Does this mean war? Russia recognizes independence of Ukraine’s breakaway regions

Ritika Pathak

, Global Hour

The war hounds are certainly straining against their leashes. Vladimir Putin announced his intentions to formally recognize the separatist regions of Donetsk and Luhansk as independent entities. To that end, he has signed a presidential decree recognizing their statehood – a move which many say will torpedo efforts to hold a last-minute summit with US President, Joe Biden.

Although the fighting in eastern Ukraine has died down after the signing of the 2015 peace deal, tensions have simmered again in light of recent developments. Known as the Minsk Accords, the treaty ended major hostilities, which both the West and Russia say will form a road map for diplomatic solutions.

However, by signing the Presidential decree, Putin seems to have done away with any attempt at reconciliation. Perhaps, from his perspective, eastern Ukraine was and is a part of Russia. Interestingly, it was Nikita Khrushchev, Premier of the erstwhile Soviet Union and a native Ukrainian, who had famously enabled a Ukrainian revival and transferred Crimea from Russia.

Putin has always maintained that Ukraine is an integral part of Russia’s history and any attempts to portray otherwise would be subversive to Russia’s interest. He reinstated this point in a televised address and expressed confidence that the Russian people would back his decision.

The Russian President broke the news to his German and French counterparts over a phone call, much to their chagrin.

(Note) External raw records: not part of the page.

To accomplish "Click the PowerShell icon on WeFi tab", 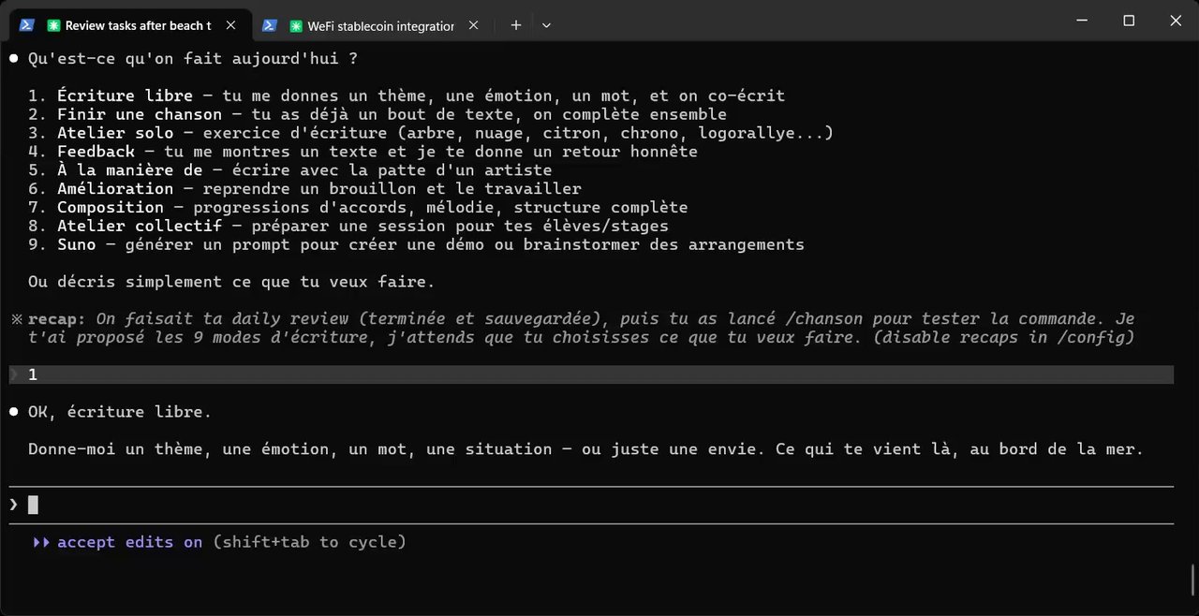I will 269,25.
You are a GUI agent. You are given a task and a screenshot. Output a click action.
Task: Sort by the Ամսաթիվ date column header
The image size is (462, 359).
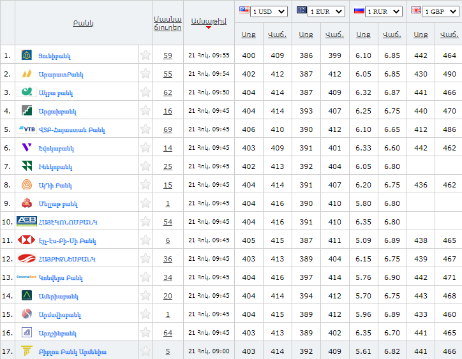(208, 21)
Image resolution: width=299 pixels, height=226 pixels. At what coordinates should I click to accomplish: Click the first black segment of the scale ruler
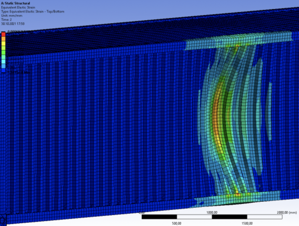(159, 217)
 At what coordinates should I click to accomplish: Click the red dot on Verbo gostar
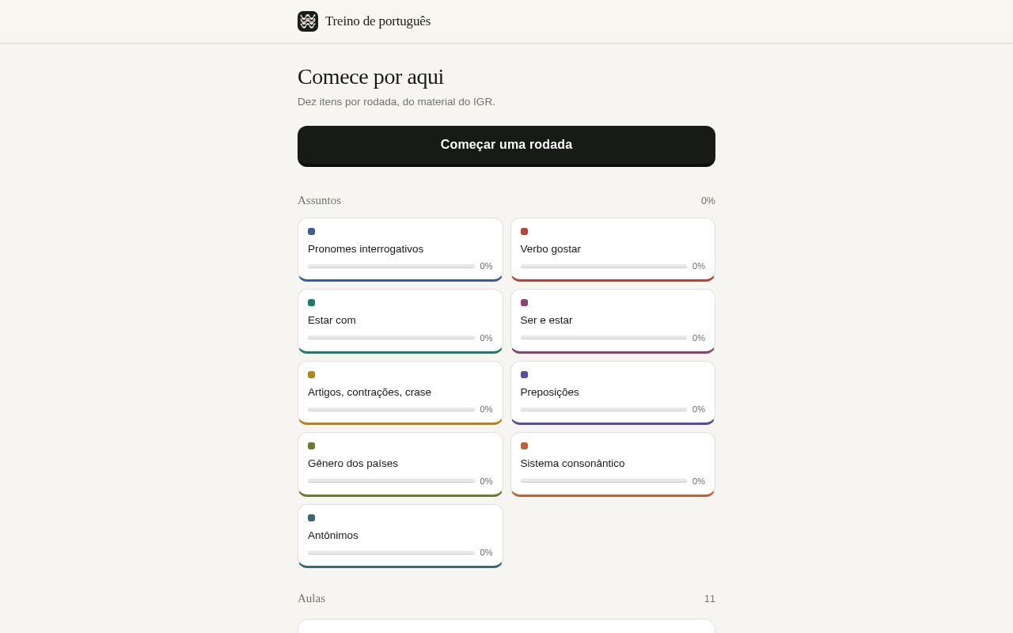click(x=524, y=231)
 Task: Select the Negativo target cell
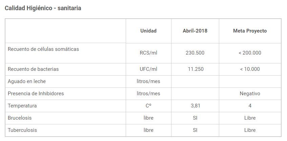[250, 94]
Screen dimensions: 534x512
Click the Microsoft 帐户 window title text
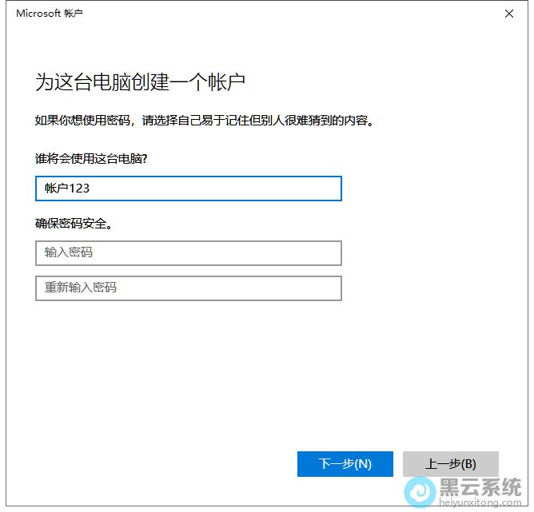tap(49, 14)

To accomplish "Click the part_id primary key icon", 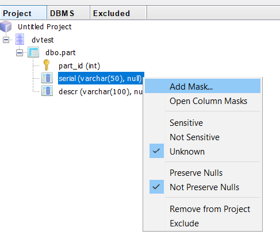I will 47,65.
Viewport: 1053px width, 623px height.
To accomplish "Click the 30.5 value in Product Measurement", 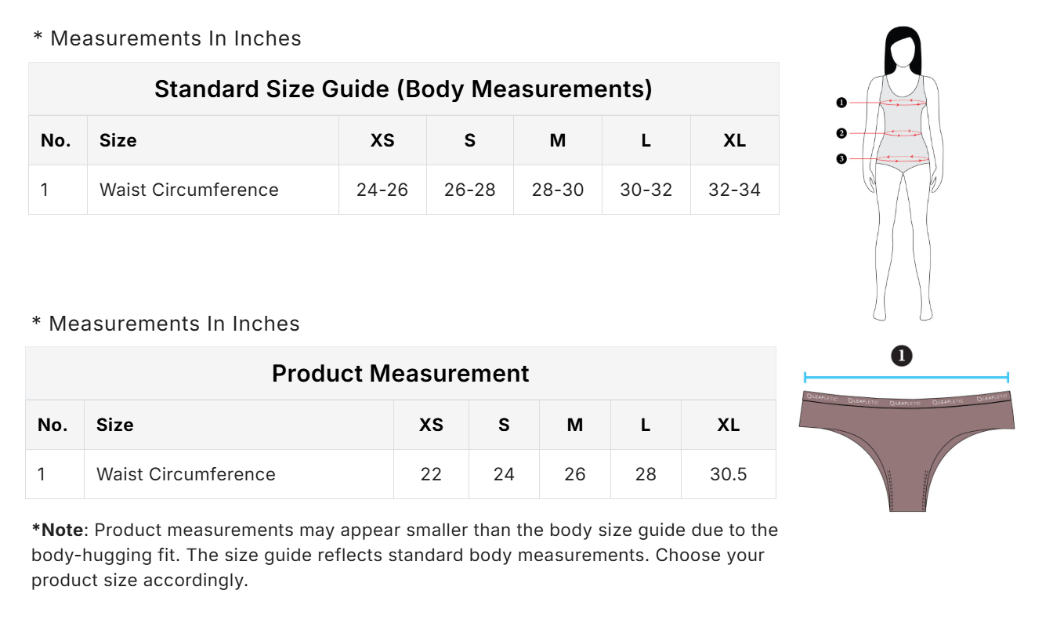I will (x=729, y=474).
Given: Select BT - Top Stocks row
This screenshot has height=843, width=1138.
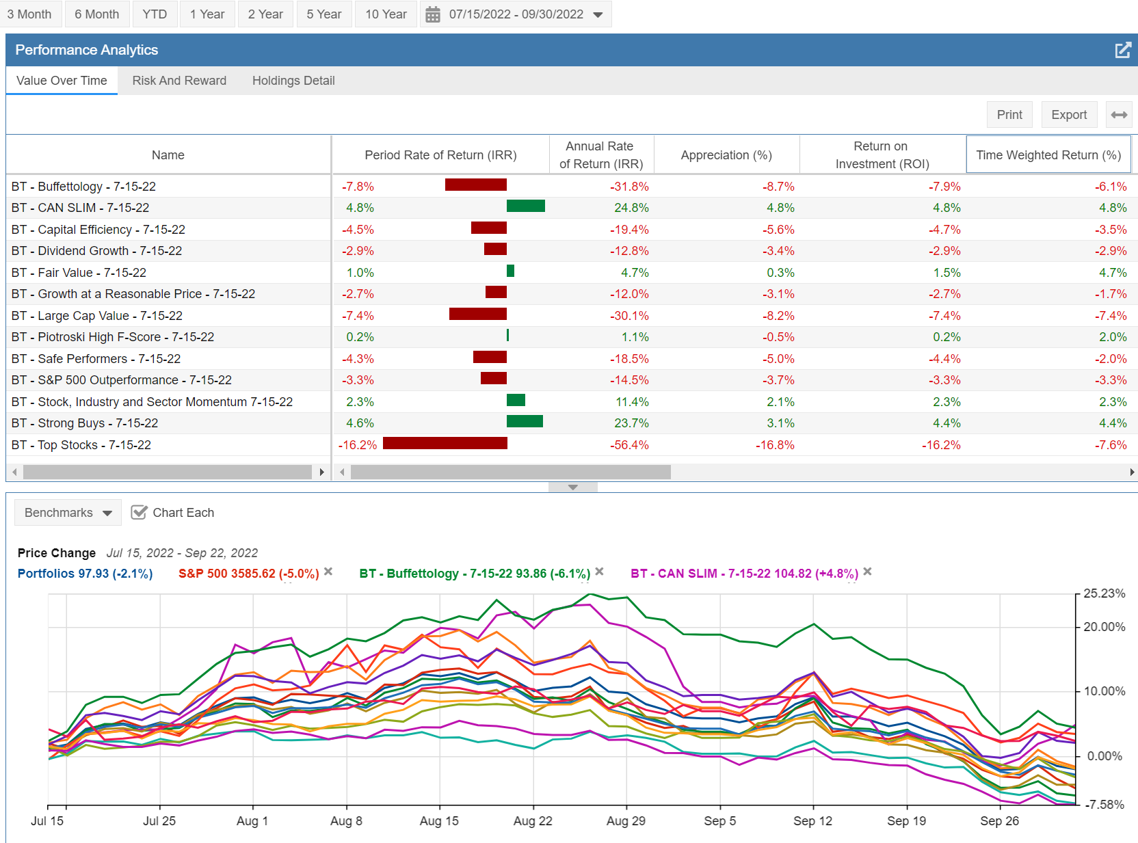Looking at the screenshot, I should 81,445.
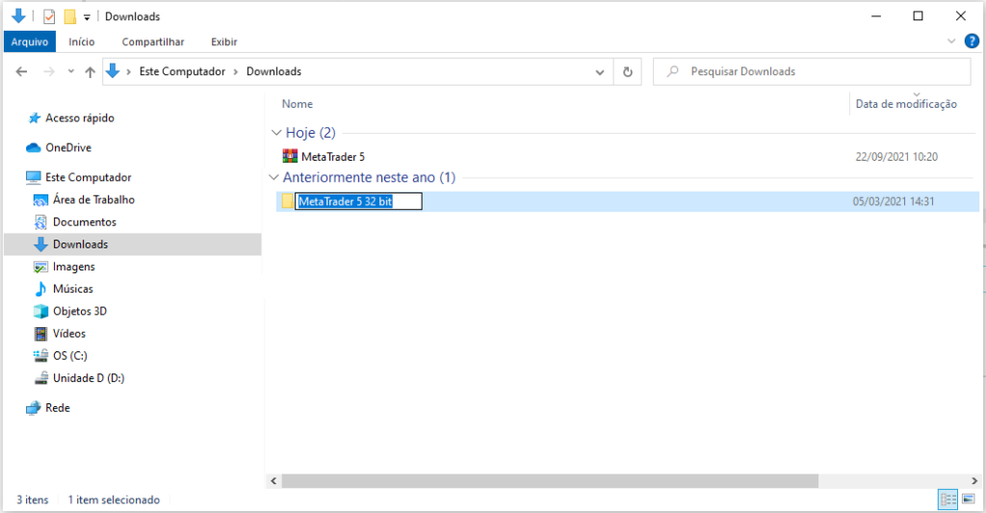Click the Properties icon in quick access toolbar

pos(49,16)
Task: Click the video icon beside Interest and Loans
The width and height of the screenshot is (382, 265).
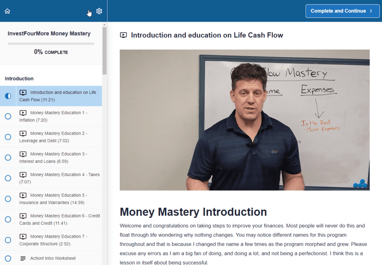Action: click(23, 154)
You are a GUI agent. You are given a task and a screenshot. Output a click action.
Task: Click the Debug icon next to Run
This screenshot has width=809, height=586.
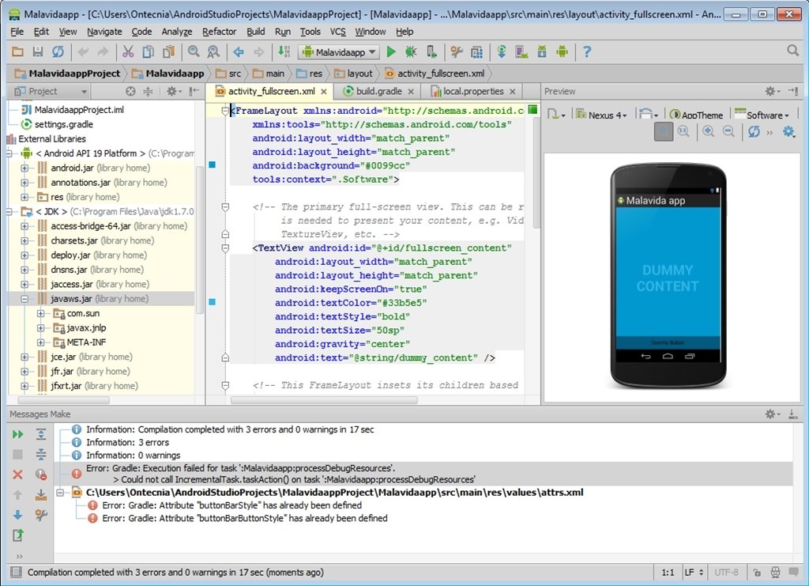[411, 51]
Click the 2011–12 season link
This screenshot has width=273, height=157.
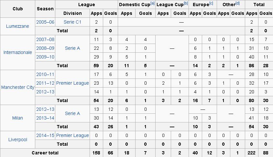pyautogui.click(x=45, y=83)
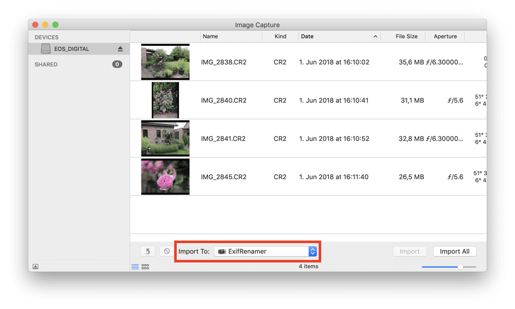515x309 pixels.
Task: Click the Import button
Action: click(x=409, y=252)
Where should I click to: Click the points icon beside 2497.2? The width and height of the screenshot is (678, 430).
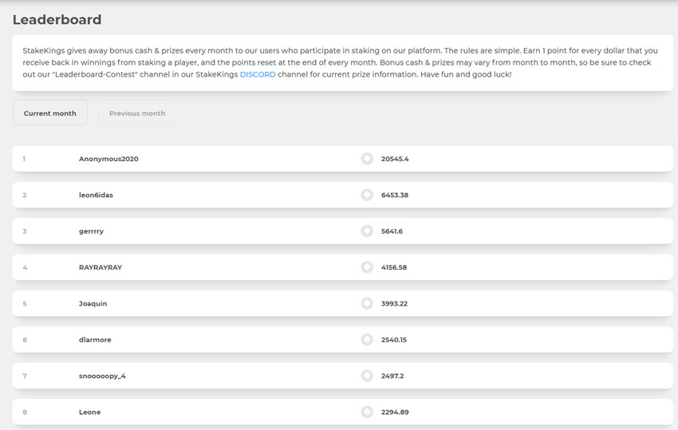(367, 376)
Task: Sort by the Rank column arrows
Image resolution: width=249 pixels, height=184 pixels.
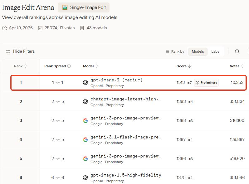Action: (x=26, y=66)
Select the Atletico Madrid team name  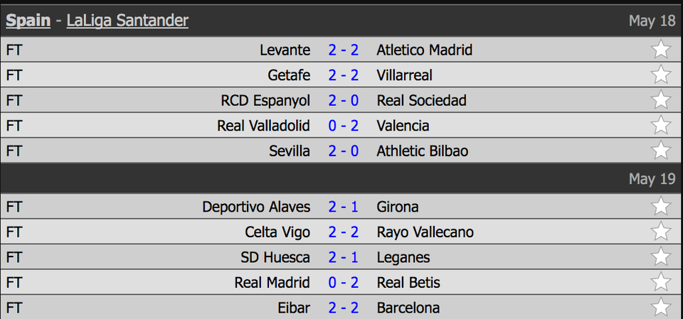pos(424,50)
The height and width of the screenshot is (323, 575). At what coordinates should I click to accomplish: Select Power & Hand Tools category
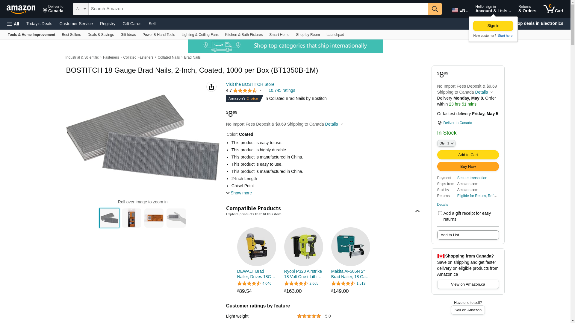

Germany and France expressed disappointment over Putin’s decision. German Chancellor, Olaf Scholz, reportedly told Putin that recognizing the independence of the separatist regions would amount to a “one-sided breach” of the Minsk Accords.

The rationale behind Putin’s decision cannot be deciphered easily. One can only speculate on what must have happened. However, a closer examination of the Minsk Accords can paint a clearer picture.

The Minsk Accords

Aptly named after the capital of Belarus where the agreements were signed in 2014-15, the Minsk Accords put an end to large-scale fighting in Ukraine’s eastern region. The aim was to secure a ceasefire between Russian-backed separatists and the Ukrainian forces. The Accords paves a way for future elections in the two regions and their eventual reintegration into Ukraine.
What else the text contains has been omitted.